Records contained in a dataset
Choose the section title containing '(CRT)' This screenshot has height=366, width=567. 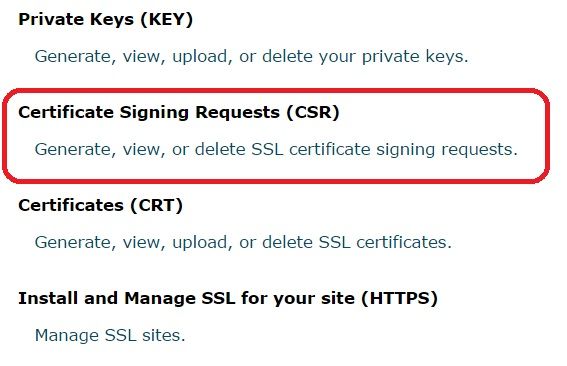(101, 205)
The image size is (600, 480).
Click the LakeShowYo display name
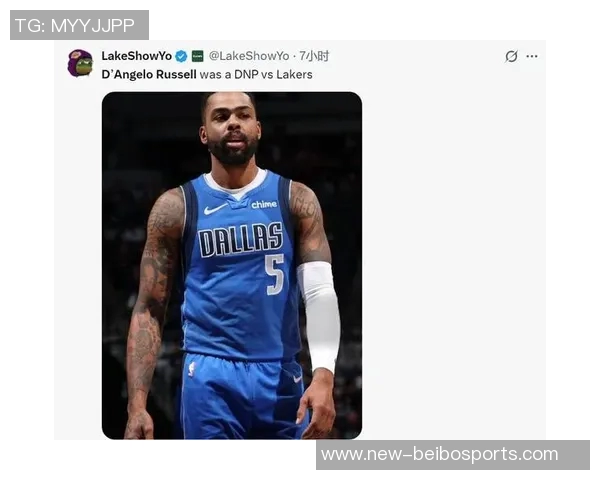[137, 56]
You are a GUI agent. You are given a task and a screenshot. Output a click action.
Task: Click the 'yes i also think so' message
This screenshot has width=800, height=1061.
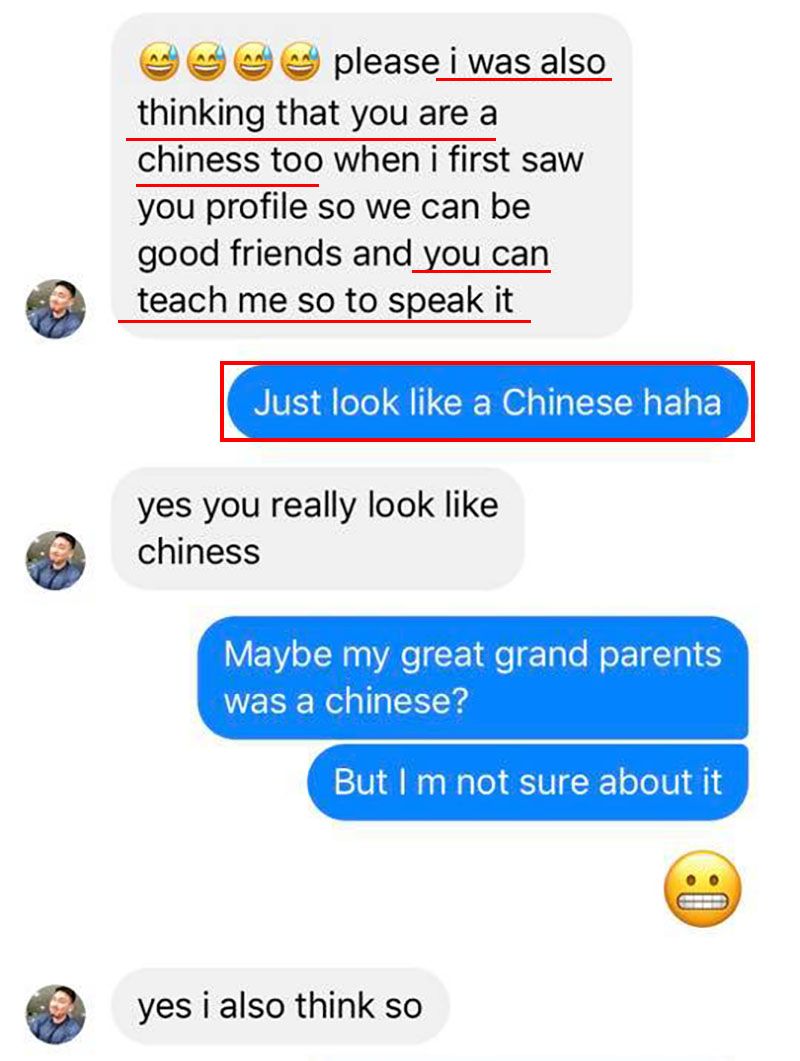[280, 1006]
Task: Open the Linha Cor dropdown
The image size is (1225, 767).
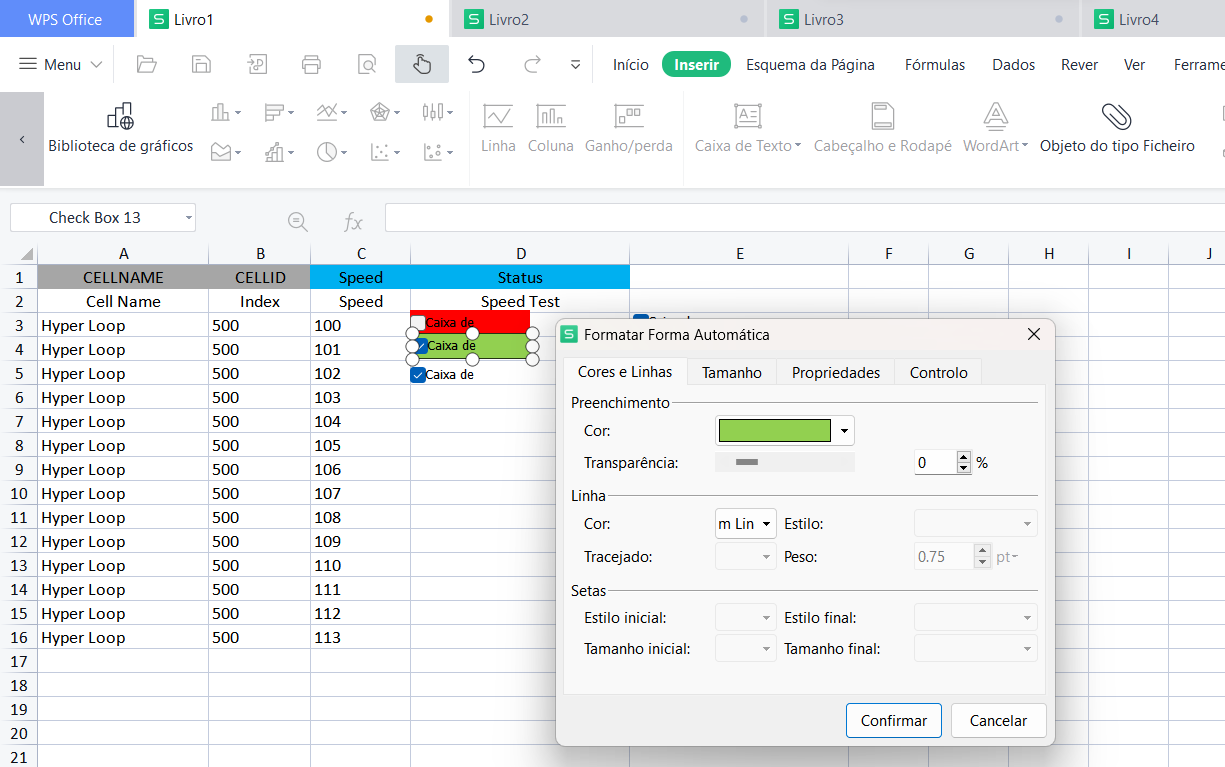Action: (767, 524)
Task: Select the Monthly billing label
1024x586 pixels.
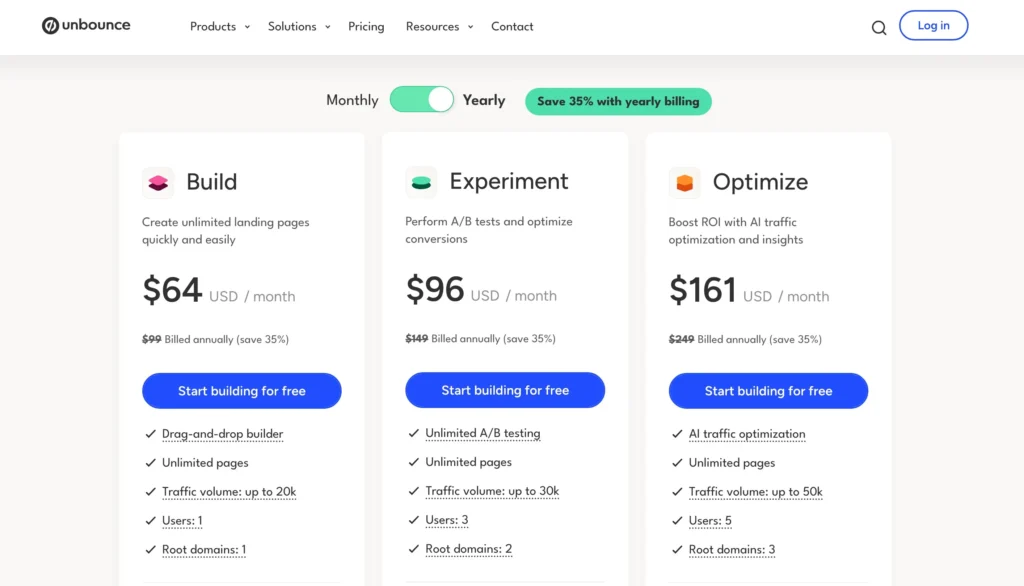Action: coord(352,100)
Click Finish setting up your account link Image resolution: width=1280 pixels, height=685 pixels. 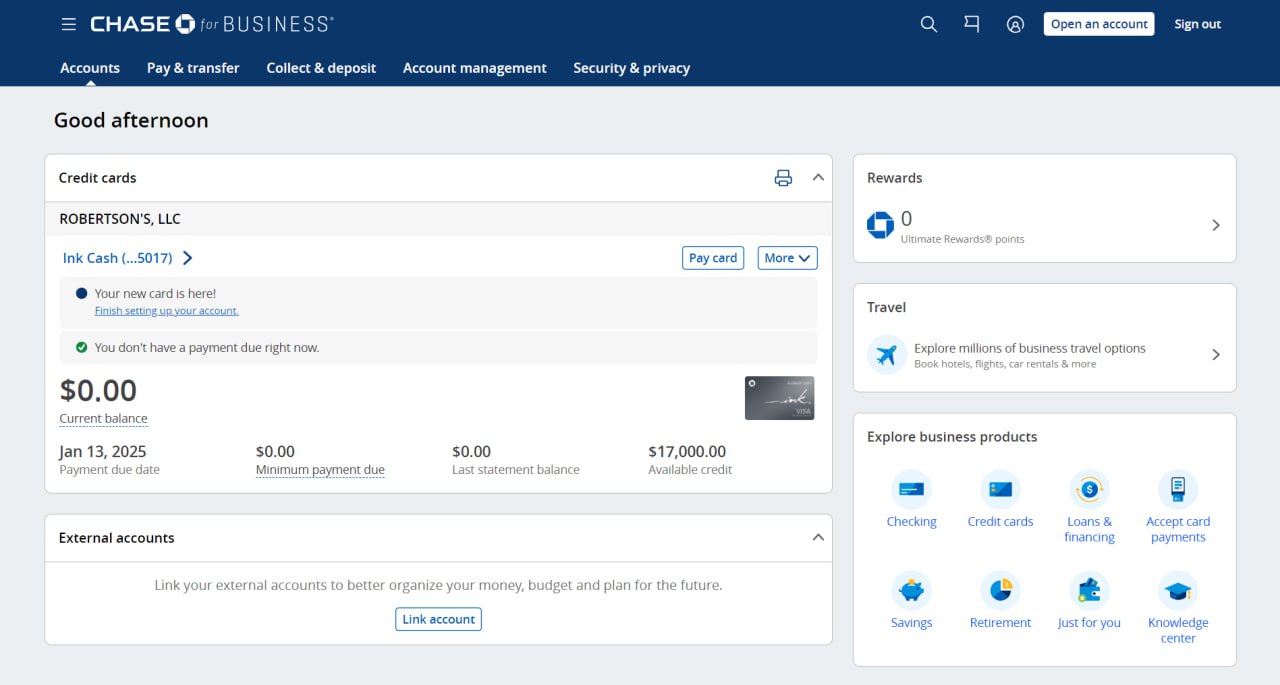click(x=166, y=311)
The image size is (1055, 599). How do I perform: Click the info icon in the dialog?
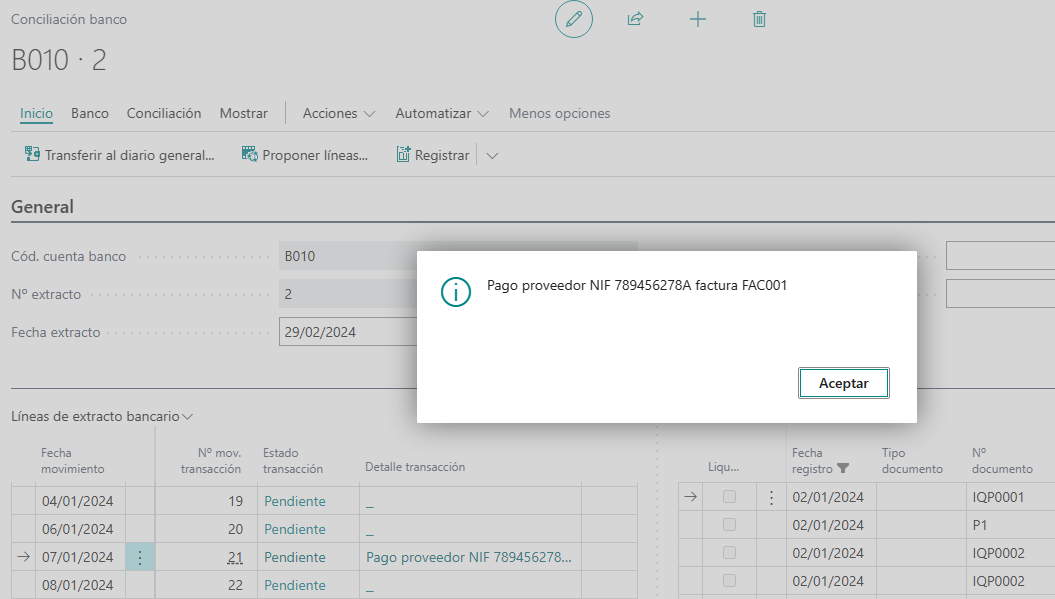click(455, 293)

▸ EXERCISE
For this exercise, repeat word for word only the lines from the one containing "The image size is (1055, 599)." through the end of the data, including both. Pictures do not go in the copy.

▸ TASK SOLUTION
The image size is (1055, 599). How do I perform: Click the info icon in the dialog?
click(455, 293)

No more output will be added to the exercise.